Dabei startete die Kleine Fabriek, die am 6. und 7. Juli erneut auf dem Amsterdamer Messegelände RAI stattfand, diesmal eher gemächlich. Hauptgrund für das ruhige Opening war offenkundig das Fußballspiel der niederländischen Nationalmannschaft, das am Abend zuvor bis in die Nacht hinein stattfand. Doch aller Müdigkeit zum Trotz bewies die Kleine Fabriek mit ein bisschen Verspätung dann noch einmal mehr ihr großes Potenzial als sehenswerte Plattform für Kindermode und -lifestyleartikel. “Es ist immer toll, hier zu sein”, sagte unter anderem Françoise Postel vom französischen Kinderschuhbrand Easy Peasy. “Bei uns war schon am Sonntag viel los. Ich finde es toll, dass die Besucher hier immer so interessiert sind und auch wirklich Lust auf die neuen Kollektionen haben.” Auch Kim Evertse von Bunnies zeigte sich zufrieden mit dem Verlauf der Messe: “Die Kleine Fabriek lohnt sich für uns immer. Und es ist für uns schon aus Image-Gründen sehr wichtig, an der Messe teilzunehmen.”
Neue Areas
Einige Neuerungen hatte es im Zuge der 19. Ausgabe gegeben: Eingangsbereich und Hallenlayout waren überarbeitet, die traditionellen Pop-up- Stores neu platziert worden. Die neue Area ’Block‘ wartete mit besonders niedrigen Ständen auf, die für mehr Transparenz innerhalb der Messehalle sorgten. Hier waren vornehmlich Casual und Denim Brands wie Converse, Replay oder Gsus sindustries zu sehen. Die ebenfalls neue Area ’Fame‘ war für hochwertige Junior Fashion Labels reserviert, darunter auch das spanische Kinderschuhlabel Unisa. Aus der bereits bestehenden Area ’Object+‘ war im Zuge der Neustrukturierung schlicht ’Object‘ geworden. Wie gewohnt wurde hier eine gelungene Auswahl an Lifestyleartikeln, besonderen Kinderbüchern sowie Einrichtungsgegenständen und kleinen Gadgets präsentiert. Der altbewährte ’Sta(i)rs‘- Bereich war in ’Peek‘ umbenannt und ebenfalls einem Make-over unterzogen worden. Hier waren vielversprechende Newcomer-Labels zu sehen, darunter auch das kleine niederländische Schuhlabel Donsje, das sich auf hochwertige Lauflerner spezialisiert hat.

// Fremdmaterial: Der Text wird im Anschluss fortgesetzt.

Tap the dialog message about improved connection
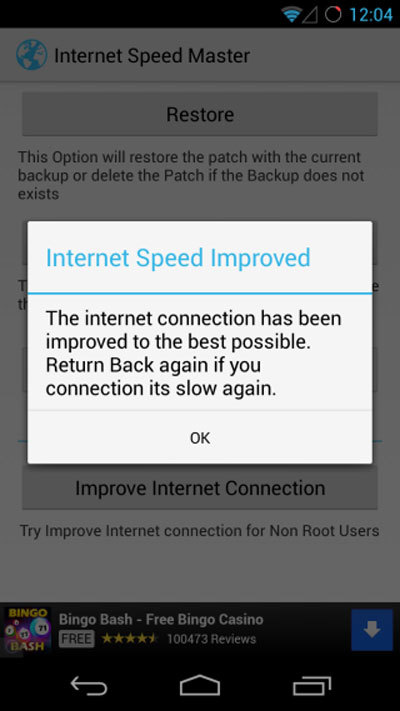The image size is (400, 711). pos(194,353)
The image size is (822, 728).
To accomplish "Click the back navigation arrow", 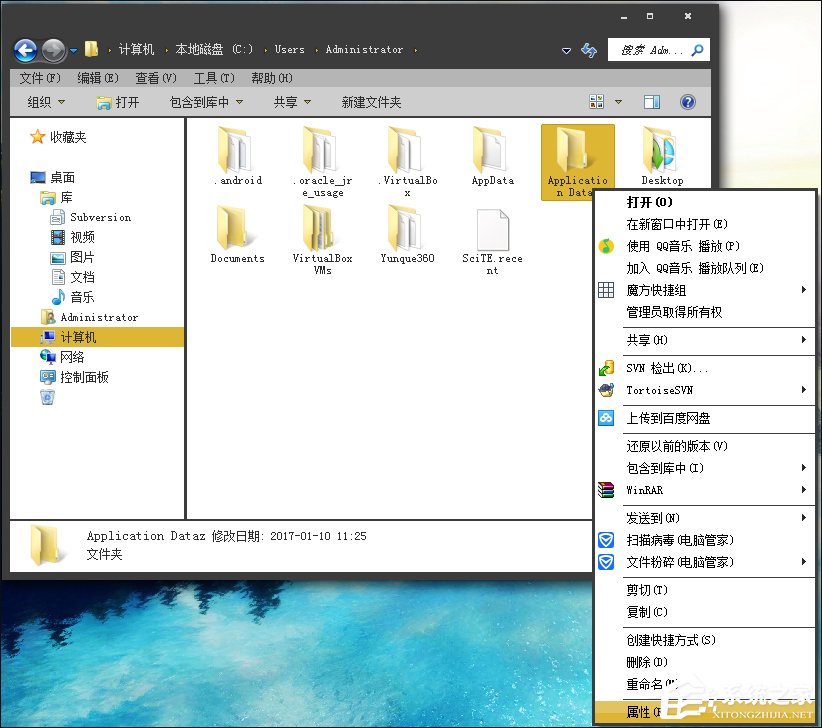I will coord(24,50).
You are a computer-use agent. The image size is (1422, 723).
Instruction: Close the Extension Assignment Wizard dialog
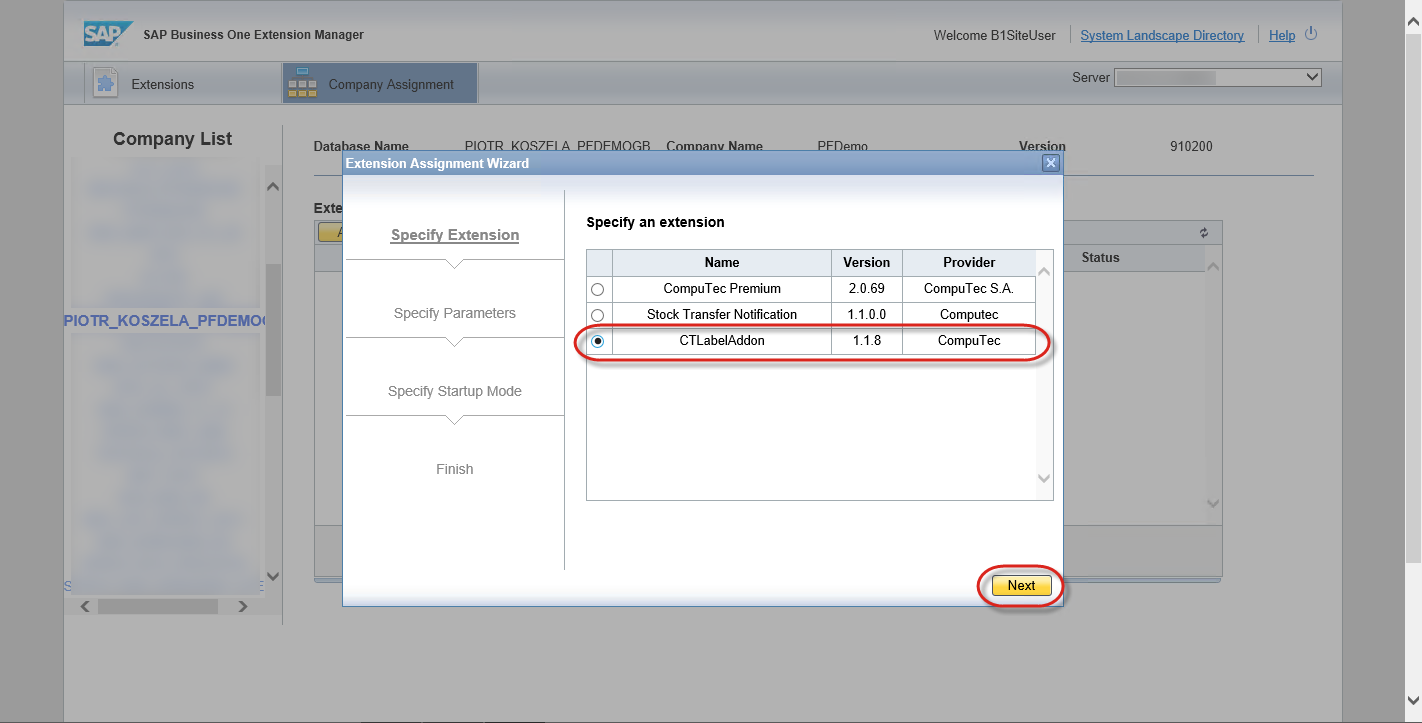tap(1050, 163)
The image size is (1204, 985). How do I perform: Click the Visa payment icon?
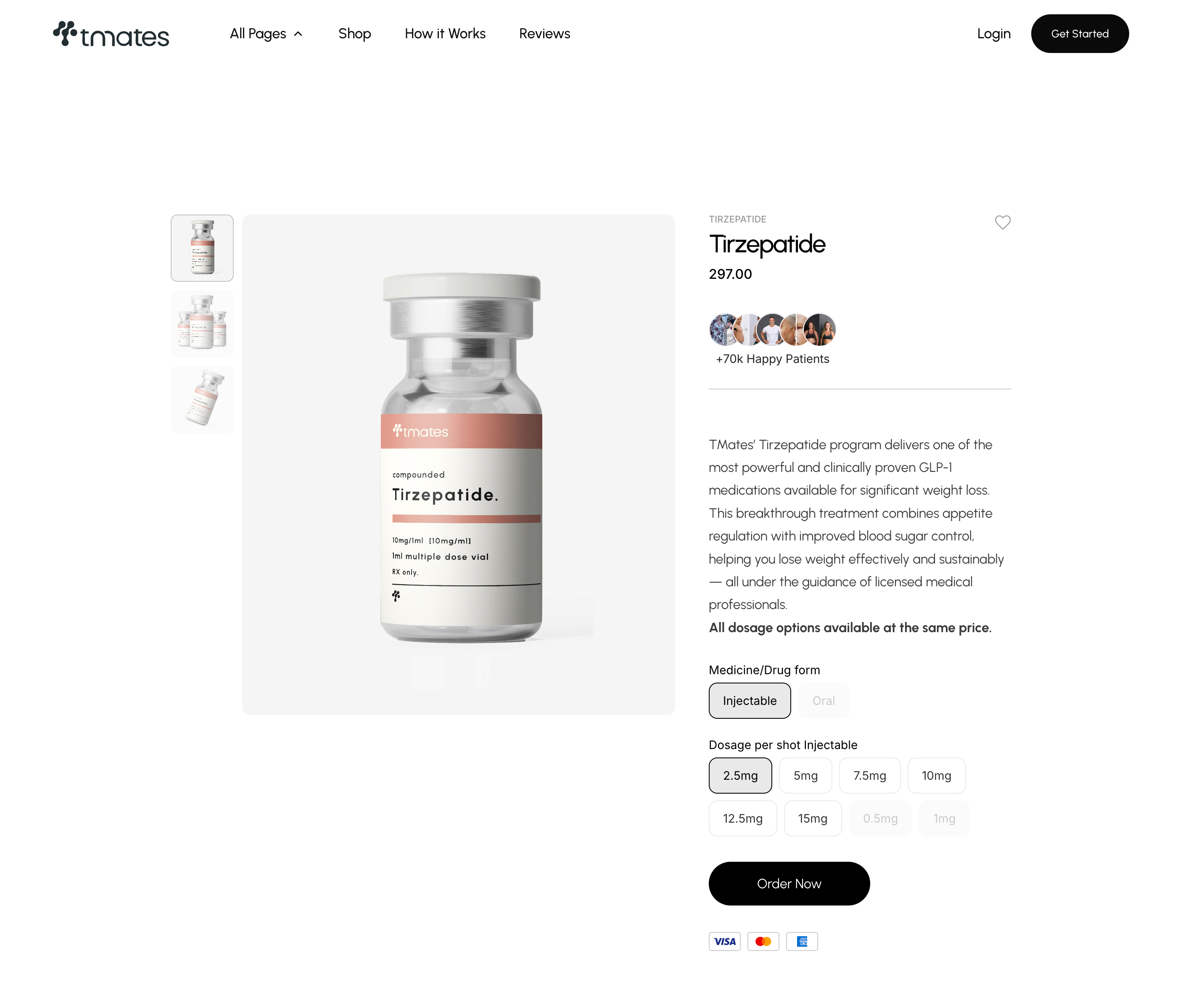[x=724, y=941]
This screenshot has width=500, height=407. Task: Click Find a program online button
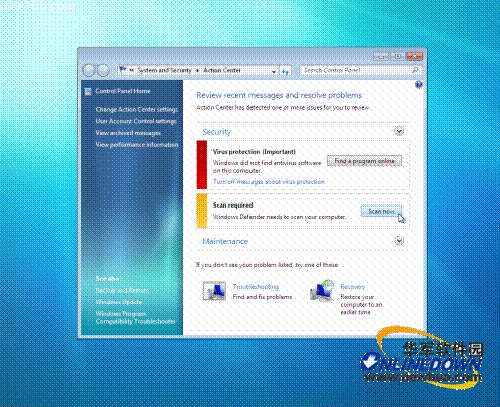pos(364,161)
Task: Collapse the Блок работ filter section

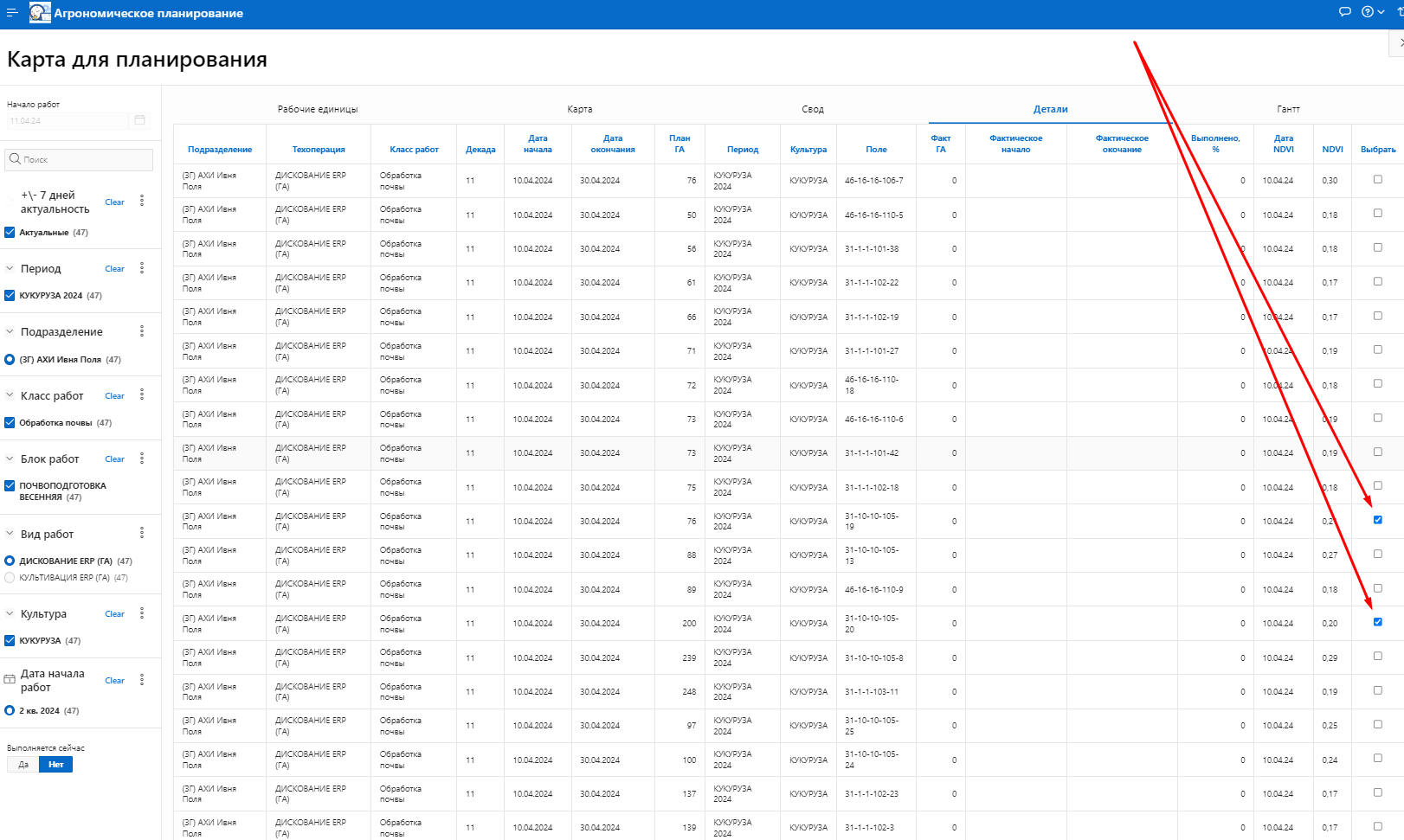Action: point(10,459)
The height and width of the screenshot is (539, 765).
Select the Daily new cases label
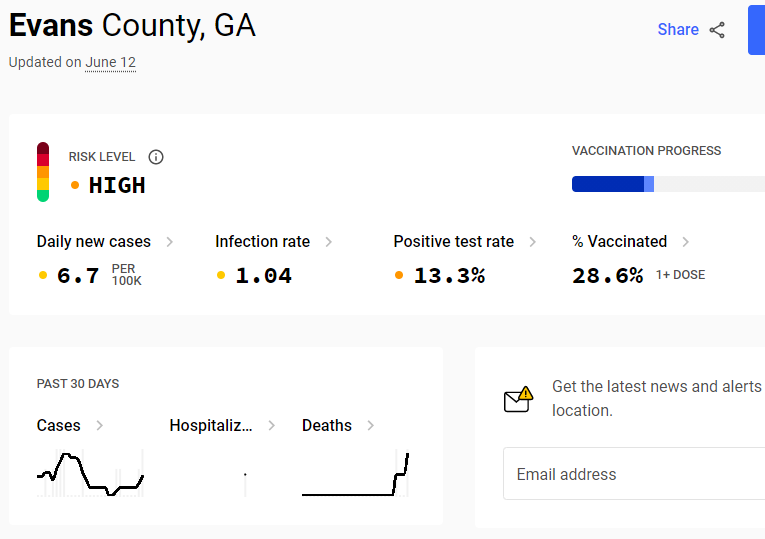pos(94,242)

Innerhalb der Areas sorgten neue Plattformen zusätzlich für mehr Übersicht, darunter beispielsweise der ’Game on‘- Bereich, der speziell Streetwear-Labels Platz bot. Am Sonntagnachmittag fand außerdem erstmals die ’Junior Fashion Parade‘ statt, bei der rund 60 Kinder die neuesten Kollektionen von an der Messe teilnehmenden Brands präsentierten, darunter Cakewalk, Jottum und Oilily. Begleitet von drei Trompetenspielern zogen die Kids durch die Halle und sorgten so für Stimmung – obwohl dies bei der ohnehin positiven Atmosphäre auf der Messe eigentlich gar nicht mehr nötig gewesen wäre.
Die nächste Ausgabe der Kleinen Fabriek findet am 18. und 19. Januar 2015 statt und dürfte dann ganz im Zeichen des 20-jährigen Jubiläums stehen.